TASK PROMPT: A picture-free, exact transcript of the entries below is required.

RECORDS FOR THE EXERCISE:
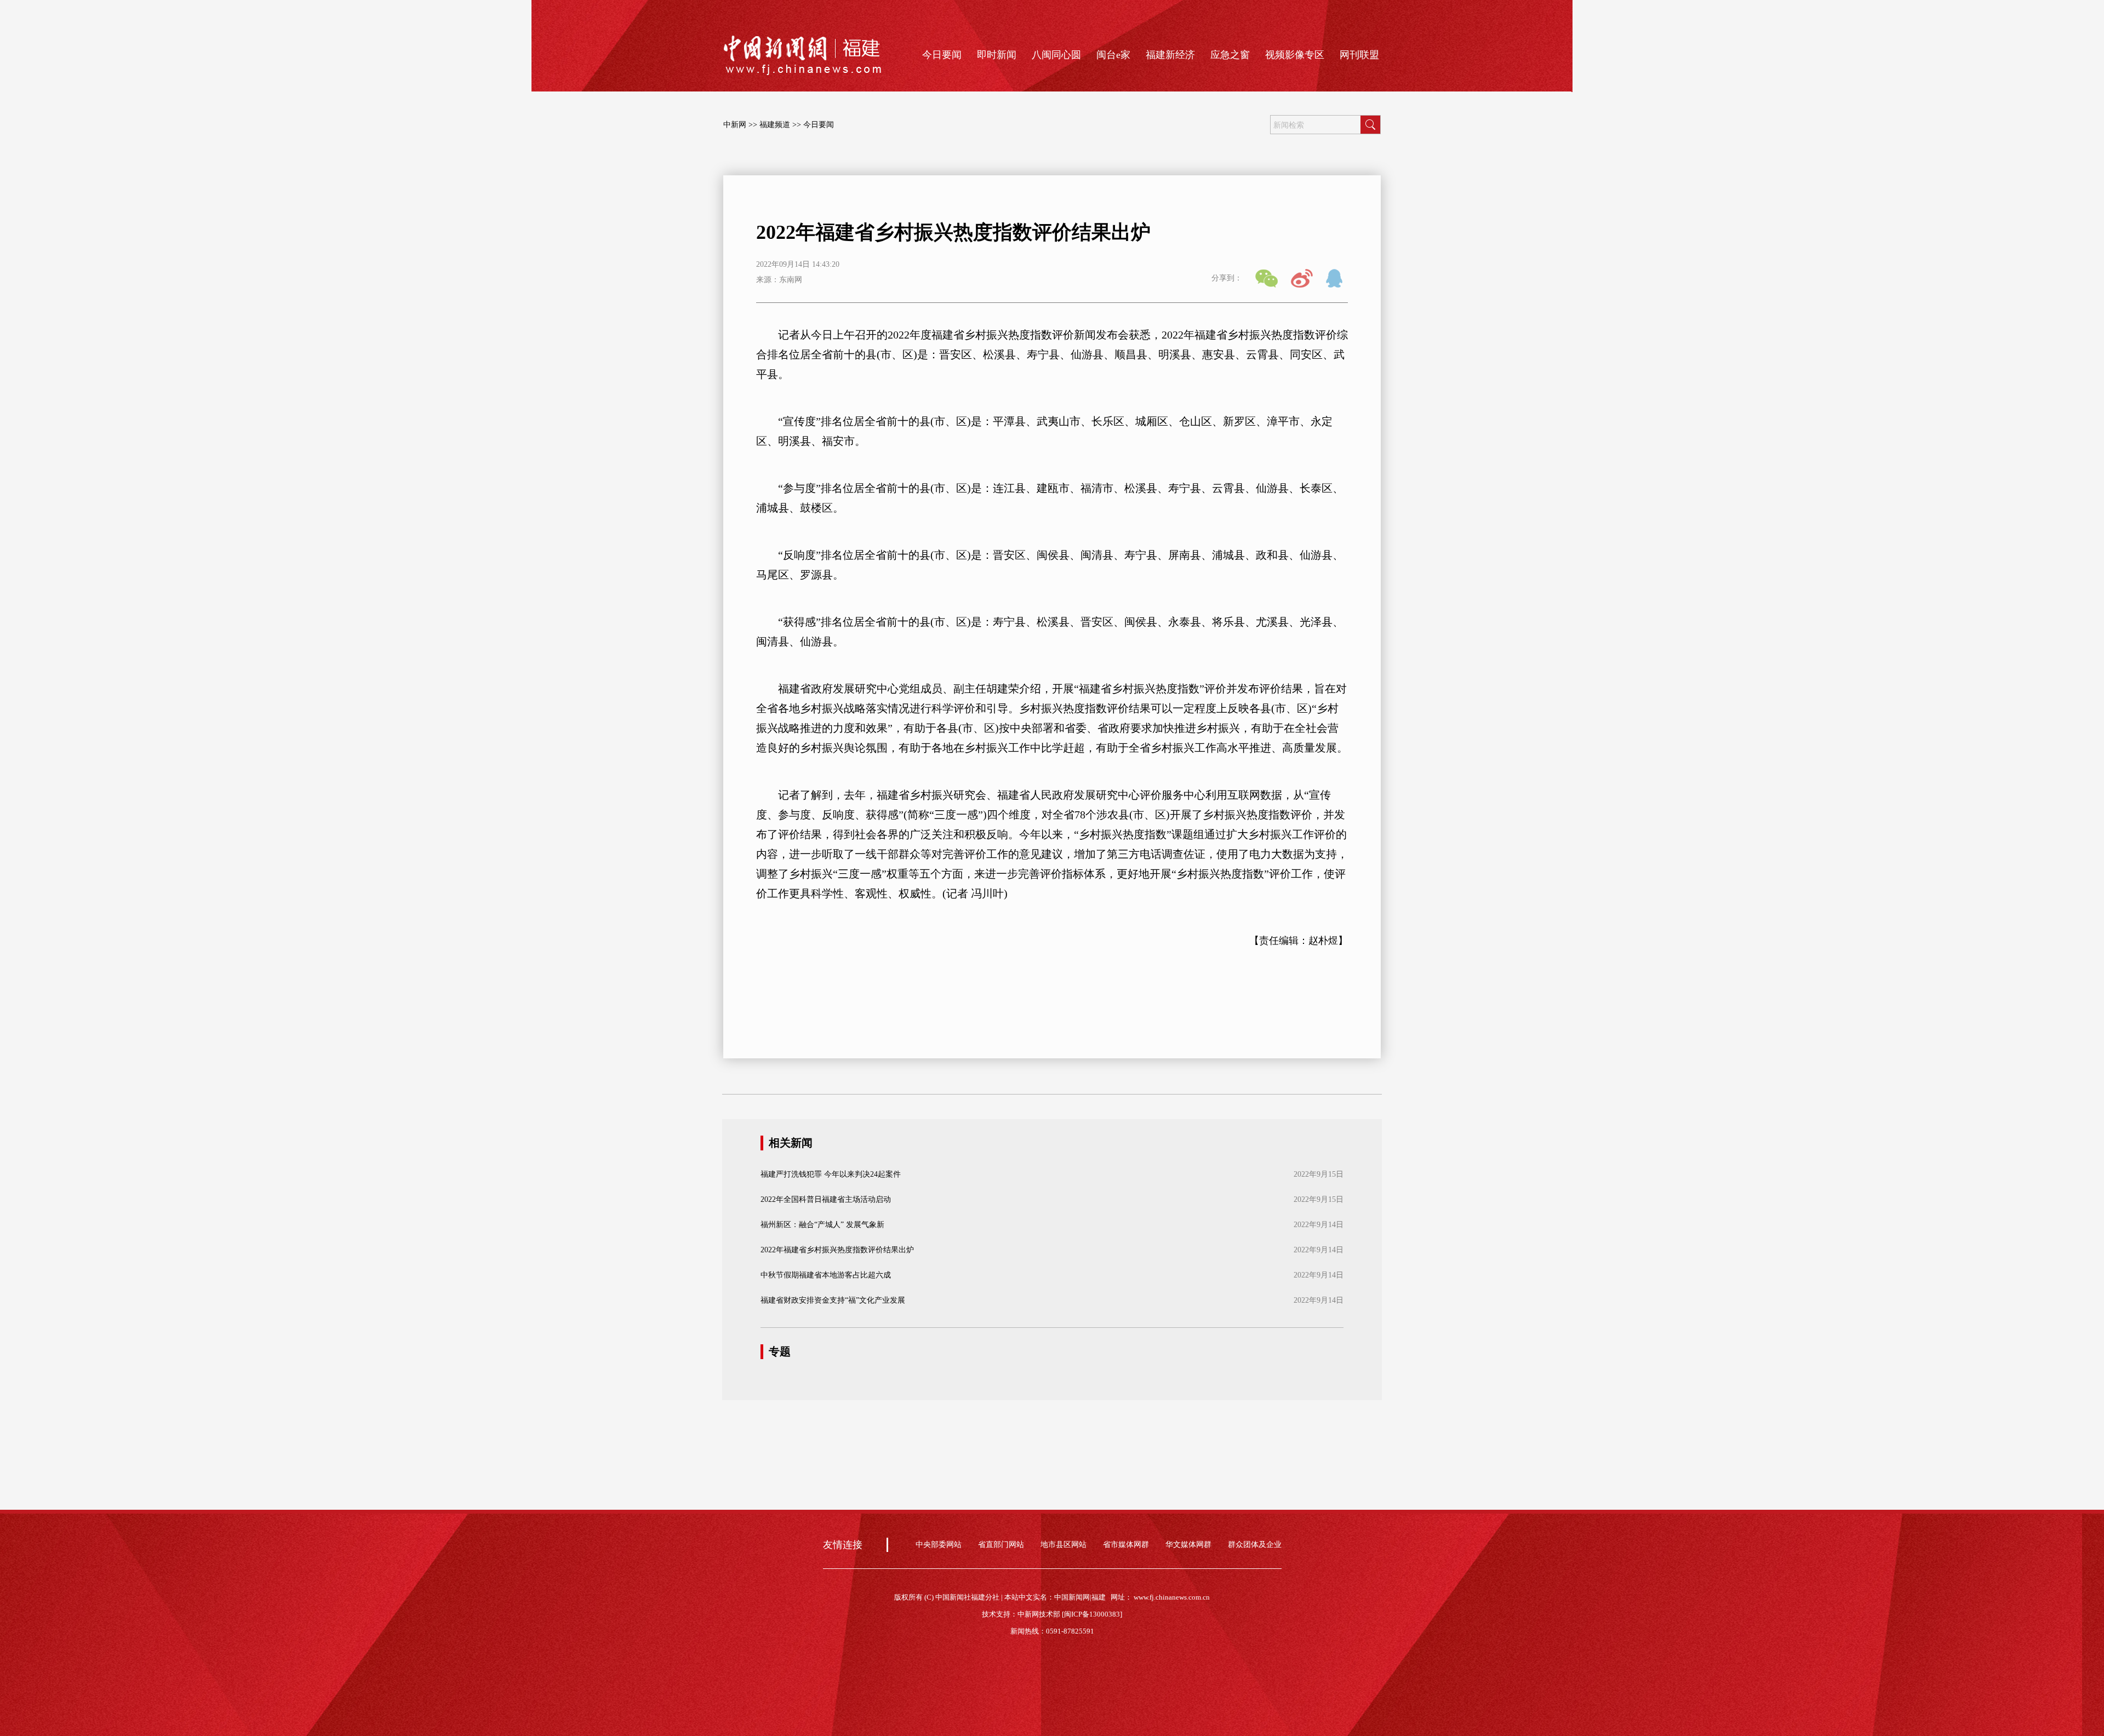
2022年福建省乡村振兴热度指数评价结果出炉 (837, 1250)
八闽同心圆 (1056, 54)
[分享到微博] (1302, 278)
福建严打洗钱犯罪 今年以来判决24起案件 (831, 1174)
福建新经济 (1170, 54)
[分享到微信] (1266, 278)
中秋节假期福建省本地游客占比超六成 (826, 1275)
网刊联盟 (1359, 54)
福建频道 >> (780, 125)
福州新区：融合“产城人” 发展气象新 (822, 1225)
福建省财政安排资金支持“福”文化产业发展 (833, 1300)
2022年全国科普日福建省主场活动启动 (826, 1199)
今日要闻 (942, 54)
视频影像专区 (1294, 54)
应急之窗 (1230, 54)
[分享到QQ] (1337, 278)
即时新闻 (996, 54)
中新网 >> (740, 125)
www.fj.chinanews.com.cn (1172, 1597)
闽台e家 (1113, 54)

RESULT:
2022年福建省乡村振兴热度指数评价结果出炉 (837, 1250)
八闽同心圆 (1056, 54)
[分享到微博] (1302, 278)
福建严打洗钱犯罪 今年以来判决24起案件 (831, 1174)
福建新经济 (1170, 54)
[分享到微信] (1266, 278)
中秋节假期福建省本地游客占比超六成 (826, 1275)
网刊联盟 (1359, 54)
福建频道 >> (780, 125)
福州新区：融合“产城人” 发展气象新 (822, 1225)
福建省财政安排资金支持“福”文化产业发展 (833, 1300)
2022年全国科普日福建省主场活动启动 (826, 1199)
今日要闻 (942, 54)
视频影像专区 (1294, 54)
应急之窗 (1230, 54)
[分享到QQ] (1337, 278)
即时新闻 (996, 54)
中新网 >> (740, 125)
www.fj.chinanews.com.cn (1172, 1597)
闽台e家 (1113, 54)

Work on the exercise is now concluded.